## AIM OF THE TASK:
Among the lines of the records below, copy those that hold the word "with".

## MATERIALS PROVIDED:
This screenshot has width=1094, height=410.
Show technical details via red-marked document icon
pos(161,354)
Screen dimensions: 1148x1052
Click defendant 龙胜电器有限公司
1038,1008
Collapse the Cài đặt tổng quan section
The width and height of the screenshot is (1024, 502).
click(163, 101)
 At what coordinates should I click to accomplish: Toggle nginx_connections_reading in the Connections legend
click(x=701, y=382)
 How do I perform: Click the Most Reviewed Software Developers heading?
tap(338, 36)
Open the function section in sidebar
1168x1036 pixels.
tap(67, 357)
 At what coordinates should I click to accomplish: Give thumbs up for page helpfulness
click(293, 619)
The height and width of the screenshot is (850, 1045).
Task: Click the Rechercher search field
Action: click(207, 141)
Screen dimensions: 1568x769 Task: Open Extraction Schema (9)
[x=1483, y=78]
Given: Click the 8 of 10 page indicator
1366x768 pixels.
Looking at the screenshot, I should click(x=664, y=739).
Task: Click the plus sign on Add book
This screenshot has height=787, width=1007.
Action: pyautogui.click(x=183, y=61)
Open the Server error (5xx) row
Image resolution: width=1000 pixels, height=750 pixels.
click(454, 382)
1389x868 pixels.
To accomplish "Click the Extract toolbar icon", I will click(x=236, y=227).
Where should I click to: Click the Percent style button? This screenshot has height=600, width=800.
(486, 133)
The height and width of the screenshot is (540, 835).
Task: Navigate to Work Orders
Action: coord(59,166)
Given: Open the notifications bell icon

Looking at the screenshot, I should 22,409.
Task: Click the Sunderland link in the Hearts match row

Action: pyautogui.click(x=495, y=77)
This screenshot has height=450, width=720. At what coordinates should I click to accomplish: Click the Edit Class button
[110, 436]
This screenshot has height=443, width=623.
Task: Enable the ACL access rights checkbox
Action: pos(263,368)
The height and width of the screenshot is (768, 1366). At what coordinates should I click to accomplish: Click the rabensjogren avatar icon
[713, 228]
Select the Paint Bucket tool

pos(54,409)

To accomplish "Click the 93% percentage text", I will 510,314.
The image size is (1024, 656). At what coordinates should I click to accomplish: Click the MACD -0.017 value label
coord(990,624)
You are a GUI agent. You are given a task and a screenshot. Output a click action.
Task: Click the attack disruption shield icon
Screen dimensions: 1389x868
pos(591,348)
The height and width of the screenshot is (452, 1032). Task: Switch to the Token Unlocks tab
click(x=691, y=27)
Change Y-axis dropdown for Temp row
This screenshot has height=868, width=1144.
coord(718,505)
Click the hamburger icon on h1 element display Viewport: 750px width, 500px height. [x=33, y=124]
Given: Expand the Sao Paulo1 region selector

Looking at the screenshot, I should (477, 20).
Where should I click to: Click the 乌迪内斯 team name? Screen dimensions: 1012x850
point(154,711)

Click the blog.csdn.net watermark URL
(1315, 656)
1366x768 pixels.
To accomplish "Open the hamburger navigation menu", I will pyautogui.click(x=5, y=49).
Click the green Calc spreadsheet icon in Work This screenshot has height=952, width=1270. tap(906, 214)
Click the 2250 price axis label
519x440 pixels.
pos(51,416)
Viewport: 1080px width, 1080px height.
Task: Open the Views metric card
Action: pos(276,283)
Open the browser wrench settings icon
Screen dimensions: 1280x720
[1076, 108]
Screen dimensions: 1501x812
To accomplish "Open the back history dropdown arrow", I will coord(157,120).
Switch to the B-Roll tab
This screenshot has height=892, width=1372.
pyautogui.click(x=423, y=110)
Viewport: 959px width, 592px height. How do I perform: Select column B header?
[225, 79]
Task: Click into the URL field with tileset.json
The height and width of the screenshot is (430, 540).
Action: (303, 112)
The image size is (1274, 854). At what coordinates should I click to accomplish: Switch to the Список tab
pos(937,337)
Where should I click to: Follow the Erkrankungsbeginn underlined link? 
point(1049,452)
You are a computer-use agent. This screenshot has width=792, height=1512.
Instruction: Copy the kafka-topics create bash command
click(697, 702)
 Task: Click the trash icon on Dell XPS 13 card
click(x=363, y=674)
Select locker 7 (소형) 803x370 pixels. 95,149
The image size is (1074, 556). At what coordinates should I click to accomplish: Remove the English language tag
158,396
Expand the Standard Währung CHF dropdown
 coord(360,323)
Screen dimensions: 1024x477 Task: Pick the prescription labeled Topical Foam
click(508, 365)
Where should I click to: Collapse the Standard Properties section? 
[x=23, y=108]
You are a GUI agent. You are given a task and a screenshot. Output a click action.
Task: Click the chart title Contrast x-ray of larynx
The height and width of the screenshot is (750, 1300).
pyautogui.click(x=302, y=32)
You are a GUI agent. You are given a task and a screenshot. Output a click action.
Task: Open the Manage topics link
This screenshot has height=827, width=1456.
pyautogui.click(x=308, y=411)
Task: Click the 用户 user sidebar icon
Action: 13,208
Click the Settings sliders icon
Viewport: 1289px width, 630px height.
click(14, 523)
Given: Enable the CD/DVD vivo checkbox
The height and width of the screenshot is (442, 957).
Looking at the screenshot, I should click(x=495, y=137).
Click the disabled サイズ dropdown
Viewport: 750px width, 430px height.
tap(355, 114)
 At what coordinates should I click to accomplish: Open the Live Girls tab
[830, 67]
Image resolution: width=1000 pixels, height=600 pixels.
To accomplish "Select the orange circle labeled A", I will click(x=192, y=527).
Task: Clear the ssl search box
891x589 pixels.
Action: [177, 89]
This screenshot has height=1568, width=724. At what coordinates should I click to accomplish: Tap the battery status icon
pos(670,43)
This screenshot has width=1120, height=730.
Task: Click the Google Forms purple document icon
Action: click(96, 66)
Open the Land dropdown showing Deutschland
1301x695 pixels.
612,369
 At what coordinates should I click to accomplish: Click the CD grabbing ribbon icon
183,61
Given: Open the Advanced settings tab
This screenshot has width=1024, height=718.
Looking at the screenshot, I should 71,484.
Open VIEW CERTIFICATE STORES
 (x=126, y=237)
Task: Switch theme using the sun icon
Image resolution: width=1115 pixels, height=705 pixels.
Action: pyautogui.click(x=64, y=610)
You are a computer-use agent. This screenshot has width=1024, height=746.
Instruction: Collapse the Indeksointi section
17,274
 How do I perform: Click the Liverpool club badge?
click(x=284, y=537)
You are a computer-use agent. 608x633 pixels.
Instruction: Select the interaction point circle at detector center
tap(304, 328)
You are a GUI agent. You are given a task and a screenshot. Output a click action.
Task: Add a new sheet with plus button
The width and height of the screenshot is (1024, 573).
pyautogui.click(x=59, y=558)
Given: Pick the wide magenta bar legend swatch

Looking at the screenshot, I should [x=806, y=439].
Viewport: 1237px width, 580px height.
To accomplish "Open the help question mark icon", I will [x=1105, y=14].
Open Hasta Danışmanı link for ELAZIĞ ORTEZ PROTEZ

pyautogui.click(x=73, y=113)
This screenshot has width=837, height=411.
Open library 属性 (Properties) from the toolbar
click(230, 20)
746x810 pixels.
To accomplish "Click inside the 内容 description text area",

## TASK RESULT:
Task: Click into the URL field with tileset.json
Task: Add a new sheet with plus button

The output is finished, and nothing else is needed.